A wave of protests broke out across the country in May after the death of George Floyd during a police arrest in which one officer placed his knee on Floyd's neck for nearly nine minutes. Protesters also have highlighted the death of Breonna Taylor and other Black people who were killed in encounters with law enforcement.

Kristen Clarke, president and executive director of the Lawyers' Committee for Civil Rights Under Law, said she's also concerned that "voter suppression is alive and well" with rollbacks of the Voting Rights Act.

Others who took part in the meeting with Biden and Harris included Melanie Campbell, president and CEO of the National Coalition on Black Civic Participation; Vanita Gupta, president and CEO of The Leadership Conference on Civil & Human Rights; and NAACP President Derrick Johnson.

Biden, who has been steadily revealing his list of nominees to top cabinet posts, hasn't yet reached a final decision on attorney general. The civil rights leaders said they did not discuss any specific candidates, and Biden gave them no indication of who his leading pick is, they said.

"This was not a meeting to broker for anybody, but to stand up for our constituents," Sharpton said.

Biden's transition team said in a statement after the meeting that it likely would be the first in recurring meetings with the groups.

"They discussed their joint priorities including advancing racial equity across the board, enforcing civil rights, and assembling a diverse White House and Cabinet that represents America," the Biden statement read. "They expressed the need to make sure the public knows the historic nature of many of the president-elect's diverse nominees and the need to galvanize the community around making sure that the Senate confirms them."

JOe Biden
U.S. President-elect Joe Biden speaks at the Queen Theater December 08, 2020 in Wilmington, Delaware. Chip Somodevilla/Getty

Some names that have been floated as potential attorney general nominees include Obama's former Homeland Security Secretary Jeh Johnson; outgoing U.S. Sen. Doug Jones of Alabama; former Massachusetts Gov. Deval Patrick; and Sally Yates, who was deputy attorney general in the Obama administration.

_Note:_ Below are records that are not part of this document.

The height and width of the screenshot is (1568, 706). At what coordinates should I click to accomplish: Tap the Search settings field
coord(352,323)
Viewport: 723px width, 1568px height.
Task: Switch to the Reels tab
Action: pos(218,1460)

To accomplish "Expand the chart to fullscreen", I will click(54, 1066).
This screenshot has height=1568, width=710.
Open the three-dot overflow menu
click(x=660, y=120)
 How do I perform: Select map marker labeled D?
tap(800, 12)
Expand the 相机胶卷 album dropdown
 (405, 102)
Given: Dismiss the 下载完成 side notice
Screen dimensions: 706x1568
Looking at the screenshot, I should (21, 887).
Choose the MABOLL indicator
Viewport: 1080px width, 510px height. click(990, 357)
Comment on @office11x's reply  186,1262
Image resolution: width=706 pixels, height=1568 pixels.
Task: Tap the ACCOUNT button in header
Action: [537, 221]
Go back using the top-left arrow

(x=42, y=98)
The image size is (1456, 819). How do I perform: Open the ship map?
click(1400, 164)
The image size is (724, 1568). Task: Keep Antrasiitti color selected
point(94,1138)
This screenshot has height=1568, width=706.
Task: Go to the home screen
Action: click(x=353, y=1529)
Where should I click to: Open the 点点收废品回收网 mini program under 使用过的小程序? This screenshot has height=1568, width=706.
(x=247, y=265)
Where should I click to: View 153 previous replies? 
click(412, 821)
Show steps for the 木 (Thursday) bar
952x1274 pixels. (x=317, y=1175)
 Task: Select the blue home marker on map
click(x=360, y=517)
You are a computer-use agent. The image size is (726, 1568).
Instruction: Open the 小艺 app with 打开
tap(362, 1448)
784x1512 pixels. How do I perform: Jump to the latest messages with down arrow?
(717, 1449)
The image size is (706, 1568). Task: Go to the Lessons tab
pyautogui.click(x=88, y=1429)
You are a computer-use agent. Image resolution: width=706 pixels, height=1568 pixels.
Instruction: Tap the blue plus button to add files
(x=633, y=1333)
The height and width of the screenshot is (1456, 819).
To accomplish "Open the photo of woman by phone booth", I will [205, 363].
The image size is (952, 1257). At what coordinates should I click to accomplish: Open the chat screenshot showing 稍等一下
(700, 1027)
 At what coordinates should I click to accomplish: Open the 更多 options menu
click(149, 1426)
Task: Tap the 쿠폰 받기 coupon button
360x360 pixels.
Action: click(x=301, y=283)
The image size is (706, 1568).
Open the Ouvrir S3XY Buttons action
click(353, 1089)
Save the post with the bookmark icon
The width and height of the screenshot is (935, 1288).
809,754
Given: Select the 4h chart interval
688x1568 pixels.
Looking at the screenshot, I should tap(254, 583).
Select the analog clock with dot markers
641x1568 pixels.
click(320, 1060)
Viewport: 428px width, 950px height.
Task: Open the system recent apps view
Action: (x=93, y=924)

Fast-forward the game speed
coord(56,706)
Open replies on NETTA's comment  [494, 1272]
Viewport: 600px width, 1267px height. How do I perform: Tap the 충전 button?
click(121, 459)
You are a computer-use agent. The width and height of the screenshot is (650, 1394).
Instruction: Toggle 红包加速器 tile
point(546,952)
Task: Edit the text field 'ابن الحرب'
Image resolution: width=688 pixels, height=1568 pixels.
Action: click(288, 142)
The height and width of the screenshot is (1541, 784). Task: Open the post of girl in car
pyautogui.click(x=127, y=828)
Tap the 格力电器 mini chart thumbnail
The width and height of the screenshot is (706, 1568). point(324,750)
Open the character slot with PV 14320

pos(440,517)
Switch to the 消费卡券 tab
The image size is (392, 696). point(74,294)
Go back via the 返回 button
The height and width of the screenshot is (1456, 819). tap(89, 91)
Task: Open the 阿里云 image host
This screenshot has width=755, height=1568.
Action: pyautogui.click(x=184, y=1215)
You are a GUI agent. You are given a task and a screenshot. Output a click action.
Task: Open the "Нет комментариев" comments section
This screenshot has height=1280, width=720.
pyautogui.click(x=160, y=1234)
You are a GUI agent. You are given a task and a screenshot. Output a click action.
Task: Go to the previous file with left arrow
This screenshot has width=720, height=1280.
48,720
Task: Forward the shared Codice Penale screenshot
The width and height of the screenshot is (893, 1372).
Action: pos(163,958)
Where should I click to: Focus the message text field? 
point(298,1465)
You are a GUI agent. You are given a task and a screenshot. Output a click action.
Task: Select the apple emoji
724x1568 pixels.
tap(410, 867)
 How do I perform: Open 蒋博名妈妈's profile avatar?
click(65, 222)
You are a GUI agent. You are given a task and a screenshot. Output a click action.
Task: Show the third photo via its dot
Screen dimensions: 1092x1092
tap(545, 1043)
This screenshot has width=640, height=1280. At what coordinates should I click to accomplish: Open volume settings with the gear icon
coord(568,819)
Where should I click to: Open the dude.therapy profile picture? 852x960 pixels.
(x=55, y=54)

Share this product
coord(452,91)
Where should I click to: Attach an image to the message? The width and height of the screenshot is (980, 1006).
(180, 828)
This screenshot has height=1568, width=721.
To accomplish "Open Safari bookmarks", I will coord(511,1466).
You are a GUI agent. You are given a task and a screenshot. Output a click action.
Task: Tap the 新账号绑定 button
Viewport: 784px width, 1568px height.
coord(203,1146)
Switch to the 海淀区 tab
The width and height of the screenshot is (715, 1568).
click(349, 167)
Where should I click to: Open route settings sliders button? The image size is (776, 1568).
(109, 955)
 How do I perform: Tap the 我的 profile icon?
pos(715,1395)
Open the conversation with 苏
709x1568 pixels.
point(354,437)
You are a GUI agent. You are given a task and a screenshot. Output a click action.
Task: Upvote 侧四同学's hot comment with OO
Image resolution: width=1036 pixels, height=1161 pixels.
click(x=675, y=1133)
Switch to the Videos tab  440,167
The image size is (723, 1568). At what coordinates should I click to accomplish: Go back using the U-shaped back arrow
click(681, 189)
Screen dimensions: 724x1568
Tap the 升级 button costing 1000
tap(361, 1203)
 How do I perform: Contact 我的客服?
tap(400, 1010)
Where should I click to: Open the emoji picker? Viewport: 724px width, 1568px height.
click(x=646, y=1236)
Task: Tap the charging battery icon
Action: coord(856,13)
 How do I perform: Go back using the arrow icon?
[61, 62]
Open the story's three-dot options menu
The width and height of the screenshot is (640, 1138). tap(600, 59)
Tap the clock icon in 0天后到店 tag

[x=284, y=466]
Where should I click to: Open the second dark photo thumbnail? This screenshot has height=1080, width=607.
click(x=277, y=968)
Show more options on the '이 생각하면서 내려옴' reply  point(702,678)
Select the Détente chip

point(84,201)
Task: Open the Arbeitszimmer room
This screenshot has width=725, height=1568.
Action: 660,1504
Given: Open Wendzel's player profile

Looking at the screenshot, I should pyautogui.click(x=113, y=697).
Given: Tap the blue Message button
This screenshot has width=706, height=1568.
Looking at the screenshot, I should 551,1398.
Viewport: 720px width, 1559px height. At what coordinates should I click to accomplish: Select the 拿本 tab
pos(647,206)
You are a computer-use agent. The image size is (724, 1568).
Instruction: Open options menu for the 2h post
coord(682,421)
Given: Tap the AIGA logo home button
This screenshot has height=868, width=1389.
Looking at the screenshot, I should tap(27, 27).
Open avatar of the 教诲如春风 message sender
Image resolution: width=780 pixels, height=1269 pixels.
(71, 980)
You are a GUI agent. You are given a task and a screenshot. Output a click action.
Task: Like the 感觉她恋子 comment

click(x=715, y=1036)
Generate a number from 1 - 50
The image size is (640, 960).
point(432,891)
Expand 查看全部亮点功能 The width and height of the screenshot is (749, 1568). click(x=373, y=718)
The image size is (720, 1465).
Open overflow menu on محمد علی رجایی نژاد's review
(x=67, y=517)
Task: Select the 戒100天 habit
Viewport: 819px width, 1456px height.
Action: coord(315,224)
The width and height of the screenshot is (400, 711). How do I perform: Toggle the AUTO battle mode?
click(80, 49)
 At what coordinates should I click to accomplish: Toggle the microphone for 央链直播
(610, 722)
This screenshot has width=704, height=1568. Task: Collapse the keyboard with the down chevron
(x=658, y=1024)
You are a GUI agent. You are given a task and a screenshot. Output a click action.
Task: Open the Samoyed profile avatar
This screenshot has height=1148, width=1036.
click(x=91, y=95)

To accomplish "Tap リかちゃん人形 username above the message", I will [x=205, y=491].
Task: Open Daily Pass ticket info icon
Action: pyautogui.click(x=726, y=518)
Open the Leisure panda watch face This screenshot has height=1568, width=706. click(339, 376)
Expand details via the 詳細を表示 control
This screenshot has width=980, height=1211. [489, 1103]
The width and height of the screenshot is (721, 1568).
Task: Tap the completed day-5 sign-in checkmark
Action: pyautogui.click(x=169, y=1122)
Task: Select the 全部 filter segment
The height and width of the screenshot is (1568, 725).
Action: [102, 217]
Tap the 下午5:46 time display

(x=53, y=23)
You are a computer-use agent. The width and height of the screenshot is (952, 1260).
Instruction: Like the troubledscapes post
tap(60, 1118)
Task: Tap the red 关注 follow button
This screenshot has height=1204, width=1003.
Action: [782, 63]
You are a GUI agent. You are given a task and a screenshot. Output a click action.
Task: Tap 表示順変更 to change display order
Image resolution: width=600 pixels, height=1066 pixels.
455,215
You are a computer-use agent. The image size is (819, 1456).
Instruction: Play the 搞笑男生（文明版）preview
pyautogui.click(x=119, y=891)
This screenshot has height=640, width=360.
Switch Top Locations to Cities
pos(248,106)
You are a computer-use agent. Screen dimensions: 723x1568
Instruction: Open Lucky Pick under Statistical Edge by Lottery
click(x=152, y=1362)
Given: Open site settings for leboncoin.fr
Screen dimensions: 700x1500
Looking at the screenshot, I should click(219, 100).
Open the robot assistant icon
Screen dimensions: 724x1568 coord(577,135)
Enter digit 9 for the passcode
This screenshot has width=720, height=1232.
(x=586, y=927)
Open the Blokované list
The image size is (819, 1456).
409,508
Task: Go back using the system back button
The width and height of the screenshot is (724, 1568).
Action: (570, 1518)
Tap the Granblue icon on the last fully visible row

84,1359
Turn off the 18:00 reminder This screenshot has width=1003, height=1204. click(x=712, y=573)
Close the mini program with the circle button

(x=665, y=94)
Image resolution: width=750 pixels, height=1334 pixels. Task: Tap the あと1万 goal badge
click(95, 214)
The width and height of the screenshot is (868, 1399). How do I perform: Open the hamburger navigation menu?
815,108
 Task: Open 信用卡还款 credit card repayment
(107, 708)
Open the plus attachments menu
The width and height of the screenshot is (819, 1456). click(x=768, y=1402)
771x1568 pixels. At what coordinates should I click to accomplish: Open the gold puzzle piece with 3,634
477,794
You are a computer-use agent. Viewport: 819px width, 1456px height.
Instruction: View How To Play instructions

The group of civil rights leaders told Biden to resist the temptation to go with a "watered down" pick just to ensure the nominee could make it through a closely-split and combative U.S. Senate, Clarke said.

"The idea that Senate confirmability should serve as a measuring stick is deeply troubling and unacceptable," she said.

In a meeting with the same civil rights leaders in June, Biden promised his administration would be historically diverse. He's expected to formally introduce retired Army Gen. Lloyd Austin as his pick to become Defense Secretary during an event in Delaware on Wednesday. Austin would be the first Black secretary of defense if the Senate confirms his nomination.

Biden's also expected to name Ohio U.S. Rep. Marcia Fudge, a former chairwoman of the Congressional Black Caucus, to lead the U.S. Department of Housing and Urban Development.

"When we see the end of this process, it will be the most diverse cabinet, sub-cabinet and administration in history," Sharpton told reporters. "We will hold him by what he said."